Among the biggest lies told by liberals over the past few years is that the administration of President George W. Bush was some sort of deregulatory cascade, where rule after rule was rolled back, putting the public in more and more danger.

Nothing could be further from the truth. The Bush years saw a massive bloating of the regulatory state, with more and more rules being issued by an out-of-control executive branch that didn’t seem to care what it’s only elected member thought about it.

To be sure, the Bush White House tried to reduce the rate of new regulation, but it certainly couldn’t reduce the size and scope of the regulatory state.
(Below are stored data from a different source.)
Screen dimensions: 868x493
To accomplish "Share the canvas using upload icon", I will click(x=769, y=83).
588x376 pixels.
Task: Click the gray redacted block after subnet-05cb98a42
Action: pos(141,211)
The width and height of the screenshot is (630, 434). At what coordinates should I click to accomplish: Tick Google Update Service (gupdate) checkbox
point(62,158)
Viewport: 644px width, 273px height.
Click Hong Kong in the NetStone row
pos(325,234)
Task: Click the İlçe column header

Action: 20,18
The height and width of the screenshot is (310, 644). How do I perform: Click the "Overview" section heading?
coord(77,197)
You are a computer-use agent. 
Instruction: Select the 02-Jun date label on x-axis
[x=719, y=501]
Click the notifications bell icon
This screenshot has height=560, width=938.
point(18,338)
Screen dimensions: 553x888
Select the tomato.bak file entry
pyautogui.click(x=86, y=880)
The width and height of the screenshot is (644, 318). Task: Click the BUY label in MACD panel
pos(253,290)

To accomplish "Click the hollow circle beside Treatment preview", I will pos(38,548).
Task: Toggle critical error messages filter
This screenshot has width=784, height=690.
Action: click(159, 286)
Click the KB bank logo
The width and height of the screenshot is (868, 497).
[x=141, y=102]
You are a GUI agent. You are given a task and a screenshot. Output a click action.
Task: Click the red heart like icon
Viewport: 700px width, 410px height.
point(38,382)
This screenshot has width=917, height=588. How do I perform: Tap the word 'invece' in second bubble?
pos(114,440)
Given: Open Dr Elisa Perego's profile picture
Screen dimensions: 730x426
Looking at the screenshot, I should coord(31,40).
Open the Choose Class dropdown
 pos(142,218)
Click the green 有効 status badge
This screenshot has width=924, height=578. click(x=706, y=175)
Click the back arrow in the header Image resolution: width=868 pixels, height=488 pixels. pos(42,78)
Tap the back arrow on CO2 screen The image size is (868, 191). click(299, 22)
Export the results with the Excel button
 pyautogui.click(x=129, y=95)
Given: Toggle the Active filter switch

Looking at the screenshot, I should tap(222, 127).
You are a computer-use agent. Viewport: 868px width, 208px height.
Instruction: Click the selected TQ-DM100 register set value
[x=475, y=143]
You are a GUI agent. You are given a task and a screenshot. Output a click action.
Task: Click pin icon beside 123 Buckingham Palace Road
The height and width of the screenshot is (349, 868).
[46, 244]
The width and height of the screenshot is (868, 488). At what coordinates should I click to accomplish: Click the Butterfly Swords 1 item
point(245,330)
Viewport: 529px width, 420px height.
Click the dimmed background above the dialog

We don’t just have staffing numbers and budgets to back this up.

We have the documentary evidence of the Federal Register itself, where new regulations are published every week, and also the Code of Federal Regulations, which is the regulatory equivalent of the Tax Code and its regulations.

In 2007, to take a year at random from the Bush years, the Federal Register weighed in at 72,000 pages for the year (perhaps government lawyers get paid by the word?), while the CFR topped out at 145,816 pages — 8,000 pages longer than it was in 2000.

Page counts don’t tell you everything, though. The real indicator is the number of so-called “major rules” that have effects on nearly every American, whether, for example, by increasing the cost of our automobiles, or by putting more burdens on our local education departments, or increasing the cost of our local taxes.

The Bush administration brought in more than 70 new major regulations that increased burdens on Americans, compared with 23 that reduced them (those the Left complains about).

Interestingly, the agencies that were not responsible to the White House’s regulatory approval, like the Securities and Exchange Commission and the Federal Communications Commission, were responsible for more than half of the deregulatory moves, so it’s not as if the Bush administration can claim much credit (or blame, if you’re on the Left) for them, either.

There’s also the “Regulatory Plan and the Unified Agenda of Federal Regulatory and Deregulatory Actions,” which appears in the Federal Register each December.

It lists rules that have recently been completed together with those anticipated for the next 12 months by each of the 60 federal agencies that have rulemaking powers. It’s therefore a great guide to how the regulatory pipeline is flowing.

The agenda also tells us what rules are “economically significant” — meaning that they’ll have an effect on the nation of more than $100 million when implemented.

There were 184 of these in 2009, so the cost to the nation will be at least $18 billion, but it could well be far more than that.

The agenda doesn’t tell us how much the rule will cost, just whether it’s more than $100 million. One thing we do know about the agenda’s rules is how many of them will significantly affect small businesses, thanks to the Regulatory Flexibility Act.

The 2009 agenda listed 758 such rules, more than 60 percent of them from just five agencies — the departments of Agriculture, Commerce, Health and Human Services, the Environmental Protection Agency and the Federal Communications Commission.

We also know how many rules involve the feds getting state and local governments to do their dirty work for them. The Unfunded Mandates Act, passed in 1995 to rein in this practice, requires such rules to be highlighted.

In 2009, 514 rules will affect state governments and 328 will affect local governments.